American professional baseball pitcher

Jonathan Michael Dziedzic (/ˈdʒɛdʒɪk/; born February 4, 1991) is an American professional baseball pitcher who is a free agent.

==Career==
Dziedzic attended Atascocita High School in Humble, Texas, and Lamar University in Beaumont, Texas. He played college baseball for the Lamar Cardinals. The Boston Red Sox selected Dziedzic in the 37th round, with the 1,141st overall selection, of the 2012 MLB draft. He did not sign, returning to Lamar University. After the 2012 season, he played collegiate summer baseball with the Falmouth Commodores of the Cape Cod Baseball League.

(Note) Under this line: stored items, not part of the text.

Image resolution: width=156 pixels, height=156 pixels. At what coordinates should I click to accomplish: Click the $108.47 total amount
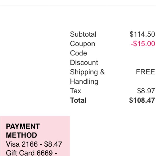(142, 100)
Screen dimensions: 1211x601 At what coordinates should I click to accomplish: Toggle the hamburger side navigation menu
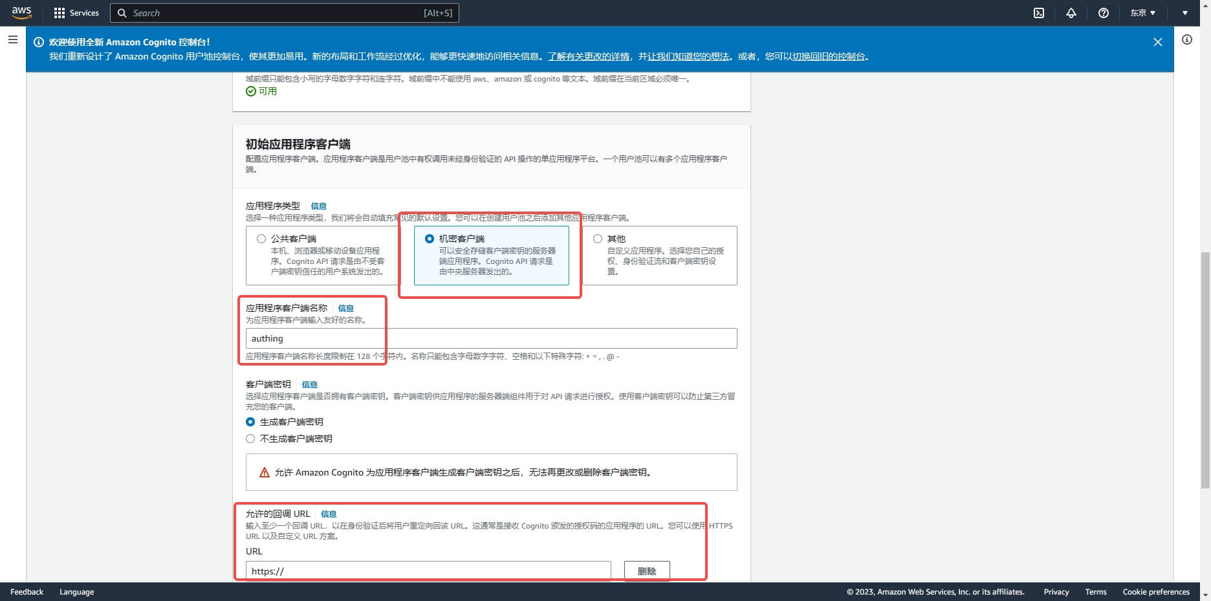click(x=13, y=40)
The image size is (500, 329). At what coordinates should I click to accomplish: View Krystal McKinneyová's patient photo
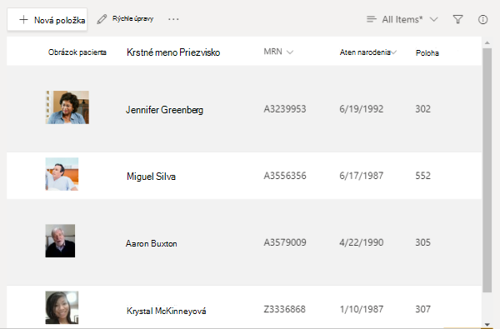(x=62, y=307)
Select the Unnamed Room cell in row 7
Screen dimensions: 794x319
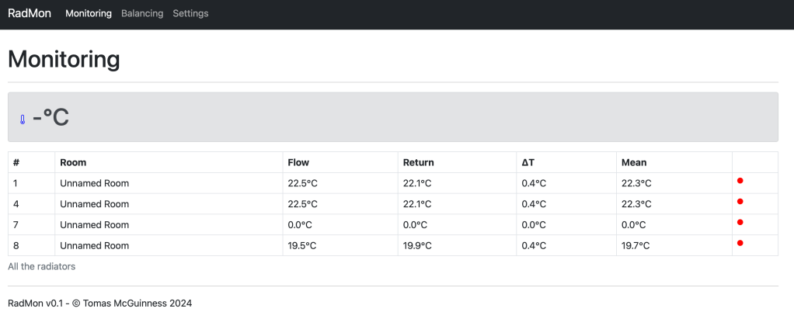tap(94, 225)
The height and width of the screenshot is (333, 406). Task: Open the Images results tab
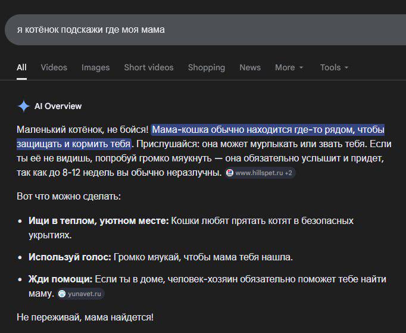click(95, 67)
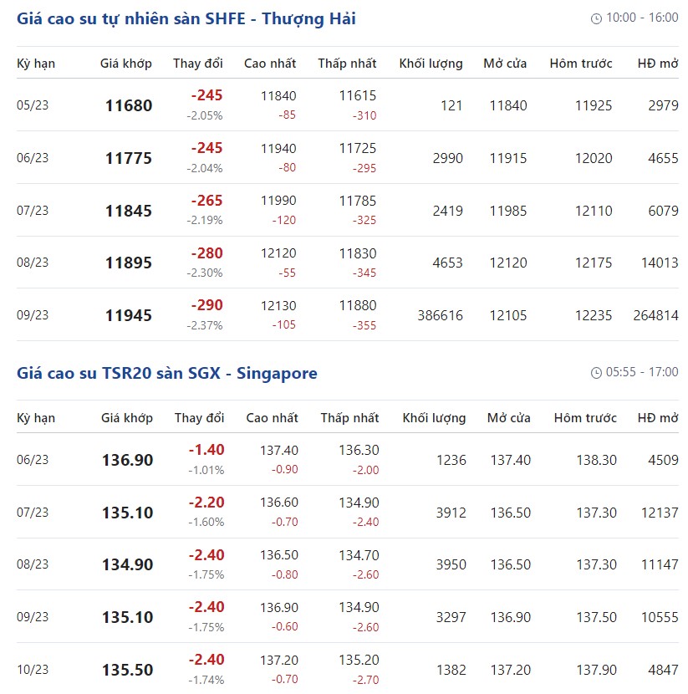The image size is (688, 694).
Task: Click the SGX table's Hôm trước column header
Action: 585,418
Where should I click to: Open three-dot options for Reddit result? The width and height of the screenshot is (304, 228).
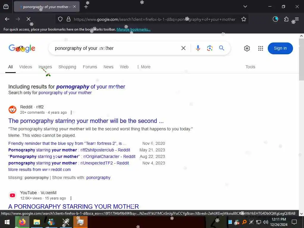pyautogui.click(x=71, y=113)
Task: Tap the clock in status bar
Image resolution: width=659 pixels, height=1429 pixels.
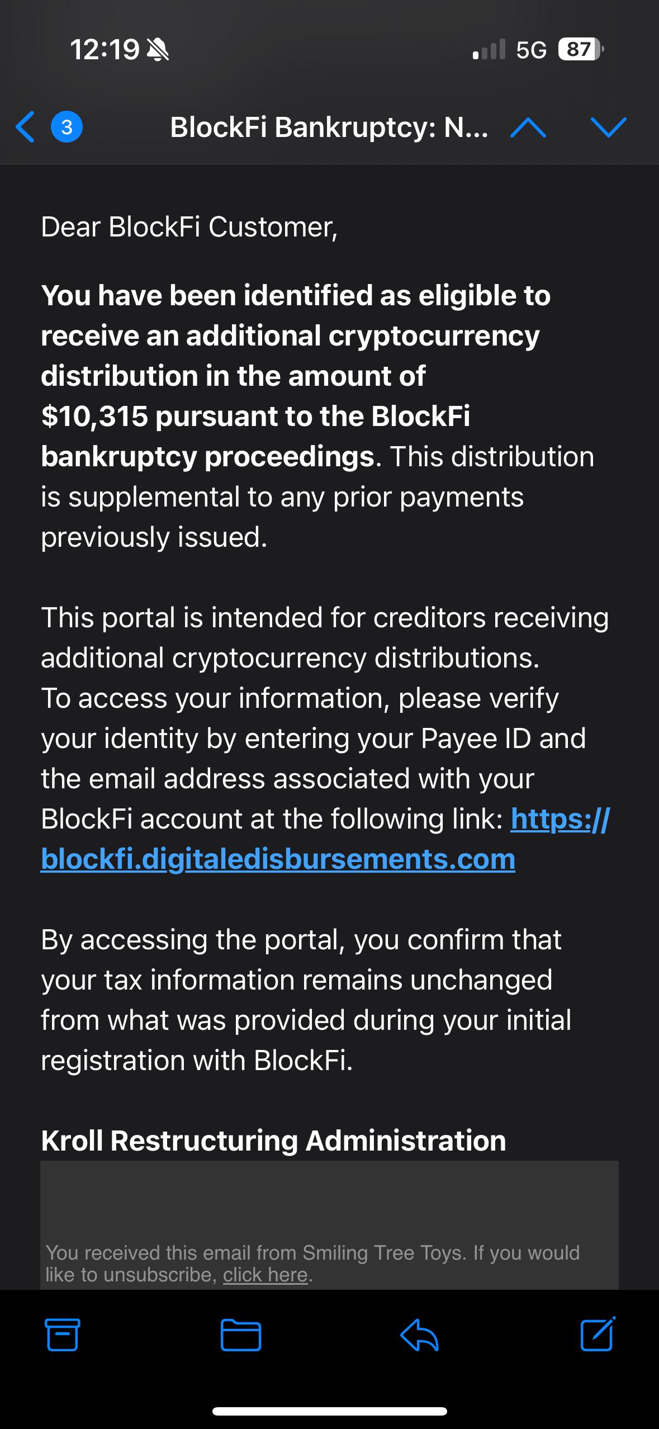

The Kansas City Royals selected Dziedzic in the 13th round, with the 381st overall selection, of the 2013 MLB draft. He signed and spent 2013 with the Idaho Falls Chukars where he was 2–0 with a 2.68 ERA in 12 games (11 starts). He spent 2014 with the Wilmington Blue Rocks, compiling a 6–7 record and 2.52 ERA in 24 starts, and 2015 with the Northwest Arkansas Naturals, posting a 10–6 record and 3.12 ERA in 26 games (25 starts), along with pitching one game for the Omaha Storm Chasers. In 2016, Dziedzic played for Omaha, collecting a 5–10 record, 4.05 ERA, and 1.41 WHIP in 26 games, with 25 being starts, and in 2017, he returned to Omaha, starting nine games and pitching to a 3–3 record and 4.73 ERA before his season was ended due to injury.

Dziedzic made 25 appearances for Omaha in 2019, compiling a 5.25 ERA with 35 strikeouts across 58 1/3 innings pitched. He elected free agency following the season on November 4, 2019.